Jakarta (ANTARA) - Pemerintah dinilai perlu benar-benar mewaspadai mekanisme Investor State Dispute Settlement (ISDS) dalam perjanjian internasional yang dapat membuat perusahaan multinasional bisa menggugat kebijakan suatu pemerintahan, termasuk di Indonesia.

"Kemenangan (dalam mekanisme ISDS) bisa saja ada di pihak negara (pemerintah), tetapi sangat jarang," kata Direktur Eksekutif IGJ Rachmi Hertanti kepada Antara di Jakarta, Rabu.

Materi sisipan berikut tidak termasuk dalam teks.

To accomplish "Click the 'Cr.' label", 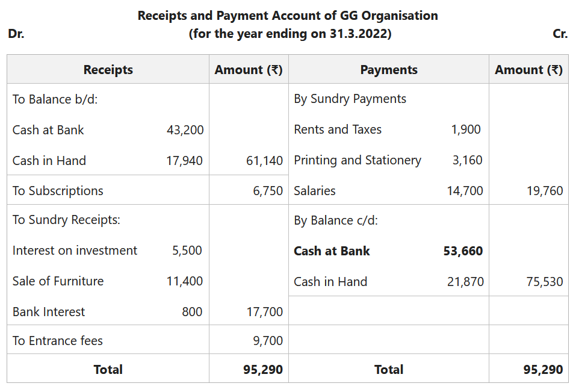I will pyautogui.click(x=560, y=34).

Dengan menyetujui mekanisme ISDS, investor asing bisa menuntut pemerintah tuan rumah tempat sang investor menanamkan saham,  di pengadilan Arbitrase Internasional atas peraturan yang dianggap merugikan investor, meski regulasi yang digugat itu merupakan kebijakan pemerintah.

Berita terakhir di mana pemerintah RI berhasil memenangkan perkara arbitrase internasional di International Centre for Settlement of Investment Disputes (ICSID) melawan Churchill Mining Plc dan Planet Mining Pty Ltd, beberapa waktu lalu, dinilai Rachmi tidak mesti berarti menandakan bahwa ISDS tidak perlu dicemaskan.

"Menurut saya logika semacam ini salah. Jangan karena negara (pemerintah RI) pernah menang lantas kita merasa tidak ada masalah dengan ISDS," katanya.

Direktur IGJ mengingatkan bahwa berperkara di arbitrase internasional bukanlah proses mudah dan murah karena kemungkinan untuk menang juga sebesar 50:50.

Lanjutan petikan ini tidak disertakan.